→ **TASK BRIEF**:
Restate word for word only the lines running from the one with "Image resolution: width=816" to the end of the data, both ends included. Omit any pictures.

→ **Screenshot grounding data**:
• • •

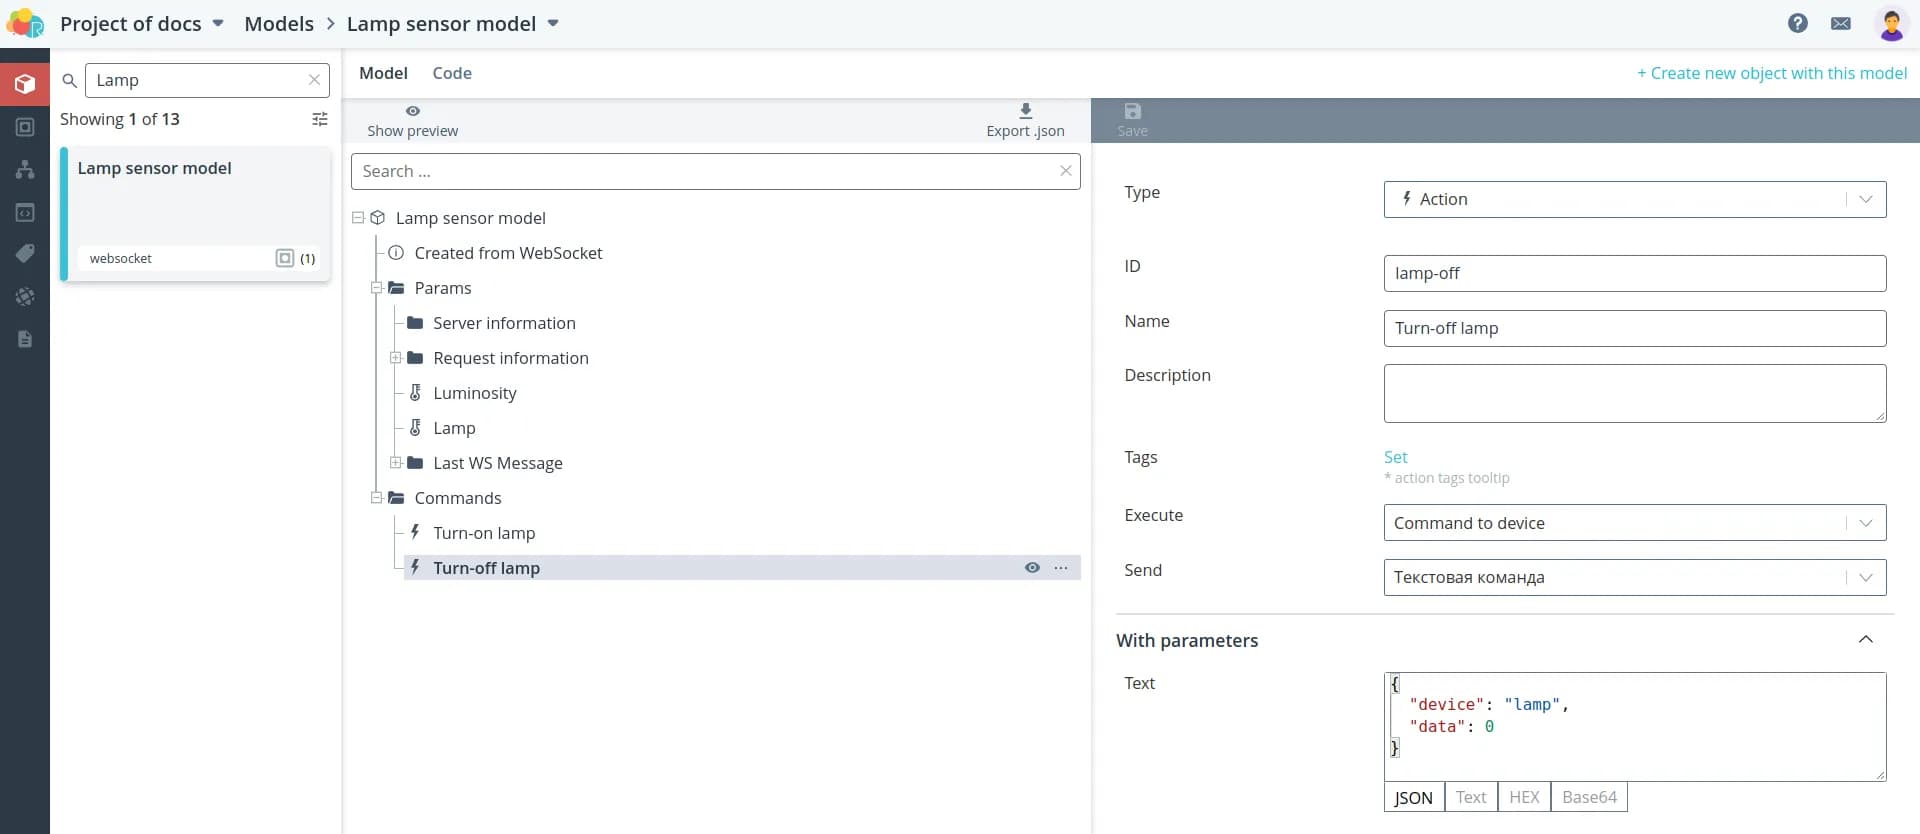Open the filter settings icon in sidebar
Viewport: 1920px width, 834px height.
coord(320,119)
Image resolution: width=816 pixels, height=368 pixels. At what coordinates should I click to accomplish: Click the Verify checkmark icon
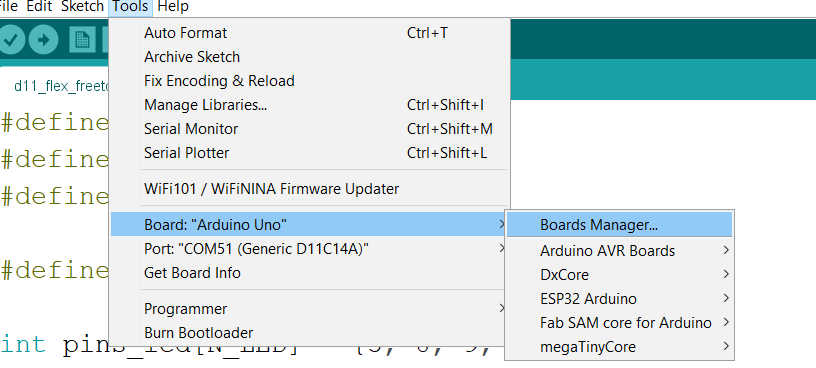11,40
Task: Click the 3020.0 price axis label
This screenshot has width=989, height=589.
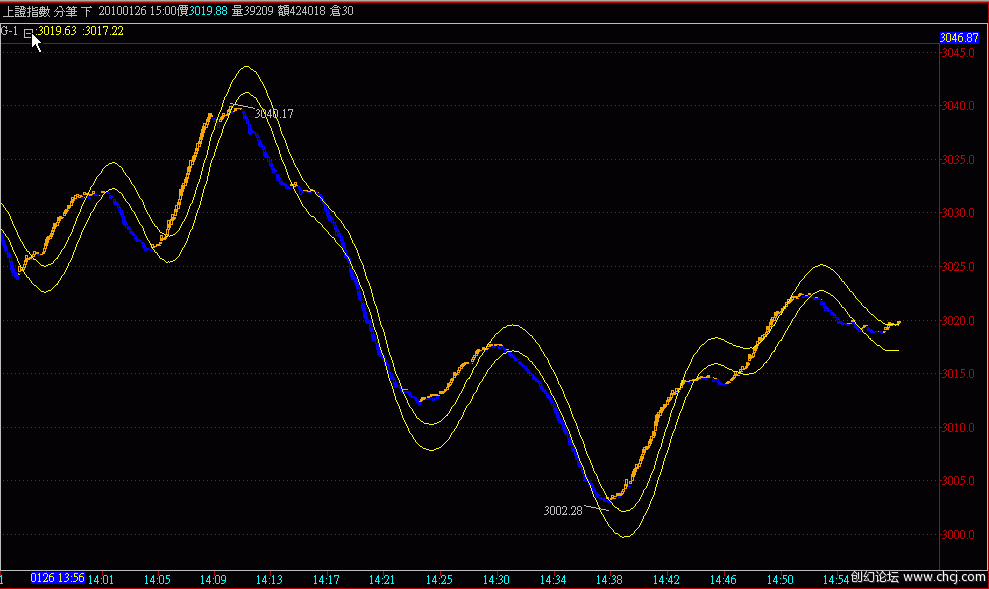Action: (957, 321)
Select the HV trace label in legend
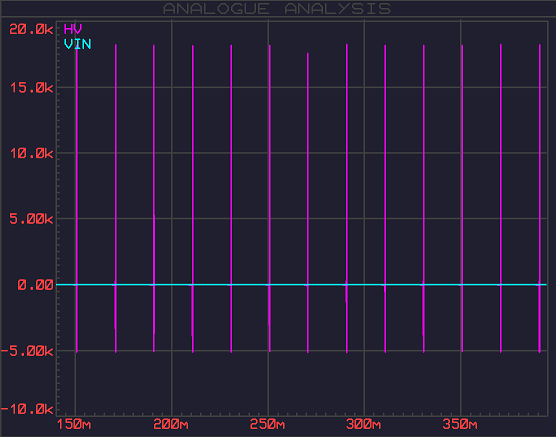 click(73, 29)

• • •

→ **COMPLETED EXERCISE**:
Image resolution: width=816 pixels, height=368 pixels. At what coordinates should I click to accomplish: Click the Verify checkmark icon
11,40
Task: Click the 3020.0 price axis label
This screenshot has width=989, height=589.
Action: (957, 321)
Select the HV trace label in legend
 click(73, 29)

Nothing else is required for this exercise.